About this task: In the listing that follows, the lines starting at the one containing "Where should I click to: Open the user" and ending at the one containing "Open the hamburger" are to be returned exactly, both boundary lines included, and no others.

Data for analysis:
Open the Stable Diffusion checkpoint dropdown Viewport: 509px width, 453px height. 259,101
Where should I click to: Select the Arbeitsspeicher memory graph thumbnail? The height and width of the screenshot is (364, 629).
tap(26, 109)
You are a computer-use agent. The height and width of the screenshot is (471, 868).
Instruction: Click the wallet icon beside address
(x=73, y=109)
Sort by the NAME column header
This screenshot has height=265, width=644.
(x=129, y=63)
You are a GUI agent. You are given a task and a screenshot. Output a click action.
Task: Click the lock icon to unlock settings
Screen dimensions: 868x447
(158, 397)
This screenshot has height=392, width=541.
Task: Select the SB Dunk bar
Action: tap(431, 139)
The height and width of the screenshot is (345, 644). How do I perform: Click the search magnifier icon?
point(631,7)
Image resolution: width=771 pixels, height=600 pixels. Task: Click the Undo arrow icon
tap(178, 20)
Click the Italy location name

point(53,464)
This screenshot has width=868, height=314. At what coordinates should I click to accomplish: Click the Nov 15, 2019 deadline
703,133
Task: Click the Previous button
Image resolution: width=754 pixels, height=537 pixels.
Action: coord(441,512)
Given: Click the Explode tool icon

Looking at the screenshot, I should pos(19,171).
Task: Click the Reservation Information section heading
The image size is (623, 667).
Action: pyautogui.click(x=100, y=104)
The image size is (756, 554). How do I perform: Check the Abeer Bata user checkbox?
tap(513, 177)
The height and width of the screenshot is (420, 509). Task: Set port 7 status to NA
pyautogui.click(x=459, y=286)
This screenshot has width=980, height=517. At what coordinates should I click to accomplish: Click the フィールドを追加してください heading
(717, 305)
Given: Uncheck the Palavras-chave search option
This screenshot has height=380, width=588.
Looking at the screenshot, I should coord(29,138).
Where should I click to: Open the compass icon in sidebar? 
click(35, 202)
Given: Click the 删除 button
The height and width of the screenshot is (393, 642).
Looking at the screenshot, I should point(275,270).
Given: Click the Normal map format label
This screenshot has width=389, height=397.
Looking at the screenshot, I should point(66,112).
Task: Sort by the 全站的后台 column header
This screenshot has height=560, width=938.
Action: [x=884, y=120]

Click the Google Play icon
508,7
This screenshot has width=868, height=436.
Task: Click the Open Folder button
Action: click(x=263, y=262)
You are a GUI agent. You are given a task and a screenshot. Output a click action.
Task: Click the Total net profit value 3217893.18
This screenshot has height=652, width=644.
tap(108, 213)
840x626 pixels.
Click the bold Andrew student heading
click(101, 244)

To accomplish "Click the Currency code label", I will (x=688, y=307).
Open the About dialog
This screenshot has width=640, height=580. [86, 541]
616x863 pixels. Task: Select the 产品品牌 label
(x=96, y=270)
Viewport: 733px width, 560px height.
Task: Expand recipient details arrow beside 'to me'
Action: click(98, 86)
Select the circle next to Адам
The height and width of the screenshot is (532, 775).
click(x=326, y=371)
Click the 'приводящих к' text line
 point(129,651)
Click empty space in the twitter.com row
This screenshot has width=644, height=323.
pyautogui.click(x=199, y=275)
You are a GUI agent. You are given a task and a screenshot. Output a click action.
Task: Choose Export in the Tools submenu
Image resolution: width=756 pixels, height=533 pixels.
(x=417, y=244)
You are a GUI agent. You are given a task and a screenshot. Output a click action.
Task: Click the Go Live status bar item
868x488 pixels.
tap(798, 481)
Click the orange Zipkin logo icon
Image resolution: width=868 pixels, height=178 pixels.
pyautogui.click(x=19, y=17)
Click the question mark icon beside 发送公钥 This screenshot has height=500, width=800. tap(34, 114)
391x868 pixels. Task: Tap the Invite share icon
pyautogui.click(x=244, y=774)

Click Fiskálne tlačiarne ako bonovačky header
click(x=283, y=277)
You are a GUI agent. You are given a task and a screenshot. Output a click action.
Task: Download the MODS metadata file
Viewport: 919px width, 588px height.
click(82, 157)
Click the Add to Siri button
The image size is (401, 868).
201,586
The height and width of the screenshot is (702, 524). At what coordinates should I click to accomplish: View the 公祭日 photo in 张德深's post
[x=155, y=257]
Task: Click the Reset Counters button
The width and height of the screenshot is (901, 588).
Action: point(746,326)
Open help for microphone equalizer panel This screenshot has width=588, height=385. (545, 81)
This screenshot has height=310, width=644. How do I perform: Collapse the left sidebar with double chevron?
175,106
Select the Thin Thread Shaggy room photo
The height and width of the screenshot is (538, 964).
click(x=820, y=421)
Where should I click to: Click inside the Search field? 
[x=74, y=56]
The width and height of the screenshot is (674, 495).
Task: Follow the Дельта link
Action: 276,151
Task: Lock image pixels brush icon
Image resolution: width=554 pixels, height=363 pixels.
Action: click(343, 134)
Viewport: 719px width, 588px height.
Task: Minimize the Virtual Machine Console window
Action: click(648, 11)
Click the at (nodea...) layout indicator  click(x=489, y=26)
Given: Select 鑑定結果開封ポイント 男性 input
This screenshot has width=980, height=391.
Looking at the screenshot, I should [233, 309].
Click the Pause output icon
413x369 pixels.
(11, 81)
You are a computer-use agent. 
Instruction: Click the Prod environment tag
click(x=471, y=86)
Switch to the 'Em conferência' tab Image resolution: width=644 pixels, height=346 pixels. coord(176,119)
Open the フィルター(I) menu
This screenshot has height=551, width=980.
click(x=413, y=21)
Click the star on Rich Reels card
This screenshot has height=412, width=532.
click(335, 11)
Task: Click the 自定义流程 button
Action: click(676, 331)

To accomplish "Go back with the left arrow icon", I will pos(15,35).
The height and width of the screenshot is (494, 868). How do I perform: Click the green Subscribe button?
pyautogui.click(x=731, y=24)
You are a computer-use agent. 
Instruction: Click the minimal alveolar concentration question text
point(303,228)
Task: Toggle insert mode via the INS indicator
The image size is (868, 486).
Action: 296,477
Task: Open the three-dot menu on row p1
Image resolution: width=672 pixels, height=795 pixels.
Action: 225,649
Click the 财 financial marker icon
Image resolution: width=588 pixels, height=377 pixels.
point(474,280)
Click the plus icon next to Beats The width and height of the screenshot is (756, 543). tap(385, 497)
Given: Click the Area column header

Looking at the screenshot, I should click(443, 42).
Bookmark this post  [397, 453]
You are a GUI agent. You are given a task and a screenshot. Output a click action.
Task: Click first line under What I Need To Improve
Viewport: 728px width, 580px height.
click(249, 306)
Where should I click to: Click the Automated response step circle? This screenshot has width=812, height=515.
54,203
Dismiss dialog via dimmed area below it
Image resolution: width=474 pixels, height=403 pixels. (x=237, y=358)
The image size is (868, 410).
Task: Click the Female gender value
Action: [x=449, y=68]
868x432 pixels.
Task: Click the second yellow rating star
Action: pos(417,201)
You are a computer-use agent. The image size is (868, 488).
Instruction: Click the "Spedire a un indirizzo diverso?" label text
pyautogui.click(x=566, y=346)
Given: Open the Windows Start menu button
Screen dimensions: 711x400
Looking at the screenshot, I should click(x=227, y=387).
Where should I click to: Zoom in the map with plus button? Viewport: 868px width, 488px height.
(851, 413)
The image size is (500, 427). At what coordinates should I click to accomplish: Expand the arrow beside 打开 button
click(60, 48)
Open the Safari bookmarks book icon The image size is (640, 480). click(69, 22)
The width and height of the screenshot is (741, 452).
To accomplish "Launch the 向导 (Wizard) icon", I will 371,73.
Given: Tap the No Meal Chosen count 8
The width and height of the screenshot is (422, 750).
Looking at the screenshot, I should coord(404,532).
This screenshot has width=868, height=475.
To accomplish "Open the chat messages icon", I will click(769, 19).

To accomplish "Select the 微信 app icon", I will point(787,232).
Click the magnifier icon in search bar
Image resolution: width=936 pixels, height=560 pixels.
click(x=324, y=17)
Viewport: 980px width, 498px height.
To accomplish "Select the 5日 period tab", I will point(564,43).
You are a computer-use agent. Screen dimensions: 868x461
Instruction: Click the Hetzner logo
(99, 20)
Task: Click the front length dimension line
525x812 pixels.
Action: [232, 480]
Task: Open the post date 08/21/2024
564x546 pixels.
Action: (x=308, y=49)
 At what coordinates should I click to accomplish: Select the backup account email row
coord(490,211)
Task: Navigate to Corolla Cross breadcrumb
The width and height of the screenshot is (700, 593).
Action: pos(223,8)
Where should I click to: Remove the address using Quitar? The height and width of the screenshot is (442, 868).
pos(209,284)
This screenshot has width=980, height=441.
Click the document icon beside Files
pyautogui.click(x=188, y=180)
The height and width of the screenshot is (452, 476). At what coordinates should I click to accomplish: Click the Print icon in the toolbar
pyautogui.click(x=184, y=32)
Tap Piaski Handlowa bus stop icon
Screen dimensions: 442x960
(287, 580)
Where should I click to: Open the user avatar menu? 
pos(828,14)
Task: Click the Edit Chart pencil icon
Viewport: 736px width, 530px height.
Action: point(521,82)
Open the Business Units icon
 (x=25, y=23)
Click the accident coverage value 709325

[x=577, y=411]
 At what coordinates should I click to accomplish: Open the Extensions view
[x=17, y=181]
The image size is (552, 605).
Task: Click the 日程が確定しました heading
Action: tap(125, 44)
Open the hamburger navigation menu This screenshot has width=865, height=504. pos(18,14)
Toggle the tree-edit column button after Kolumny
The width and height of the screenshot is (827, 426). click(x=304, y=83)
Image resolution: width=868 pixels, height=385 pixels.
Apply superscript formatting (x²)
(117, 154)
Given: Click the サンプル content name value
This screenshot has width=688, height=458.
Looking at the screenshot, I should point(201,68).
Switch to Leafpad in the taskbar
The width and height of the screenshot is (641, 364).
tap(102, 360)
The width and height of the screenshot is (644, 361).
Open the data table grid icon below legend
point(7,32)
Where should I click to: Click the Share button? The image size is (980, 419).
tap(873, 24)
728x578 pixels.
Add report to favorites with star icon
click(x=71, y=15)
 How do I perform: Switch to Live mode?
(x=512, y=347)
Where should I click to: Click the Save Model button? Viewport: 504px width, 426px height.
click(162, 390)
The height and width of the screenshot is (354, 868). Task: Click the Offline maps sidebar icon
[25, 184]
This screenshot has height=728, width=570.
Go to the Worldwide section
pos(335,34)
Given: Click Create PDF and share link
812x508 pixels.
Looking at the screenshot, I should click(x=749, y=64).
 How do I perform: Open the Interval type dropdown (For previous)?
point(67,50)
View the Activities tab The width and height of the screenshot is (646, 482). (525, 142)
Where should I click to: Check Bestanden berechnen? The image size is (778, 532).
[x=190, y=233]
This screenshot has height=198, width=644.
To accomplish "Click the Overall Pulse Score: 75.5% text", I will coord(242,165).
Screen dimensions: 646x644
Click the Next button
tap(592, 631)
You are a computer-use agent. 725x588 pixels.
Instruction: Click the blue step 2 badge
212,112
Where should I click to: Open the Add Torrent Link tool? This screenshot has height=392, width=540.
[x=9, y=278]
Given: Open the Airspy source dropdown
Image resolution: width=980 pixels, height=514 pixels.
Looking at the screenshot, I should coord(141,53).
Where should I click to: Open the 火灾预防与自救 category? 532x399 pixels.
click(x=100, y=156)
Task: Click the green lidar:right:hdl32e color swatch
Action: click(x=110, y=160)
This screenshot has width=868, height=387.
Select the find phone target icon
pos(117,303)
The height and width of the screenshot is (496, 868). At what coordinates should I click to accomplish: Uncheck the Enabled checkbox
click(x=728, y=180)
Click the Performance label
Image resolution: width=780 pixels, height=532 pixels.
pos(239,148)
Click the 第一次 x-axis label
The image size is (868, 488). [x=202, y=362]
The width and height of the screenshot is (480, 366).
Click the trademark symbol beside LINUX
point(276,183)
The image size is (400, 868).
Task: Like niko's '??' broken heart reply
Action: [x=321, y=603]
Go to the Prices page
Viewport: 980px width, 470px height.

Task solution:
Where should I click to: Open the user avatar menu? 
pos(828,14)
Task: Click the Edit Chart pencil icon
Viewport: 736px width, 530px height.
Action: point(521,82)
Open the Business Units icon
 (x=25, y=23)
Click the accident coverage value 709325

[x=577, y=411]
 At what coordinates should I click to accomplish: Open the Extensions view
[x=17, y=181]
The image size is (552, 605).
Task: Click the 日程が確定しました heading
Action: tap(125, 44)
Open the hamburger navigation menu This screenshot has width=865, height=504. pos(18,14)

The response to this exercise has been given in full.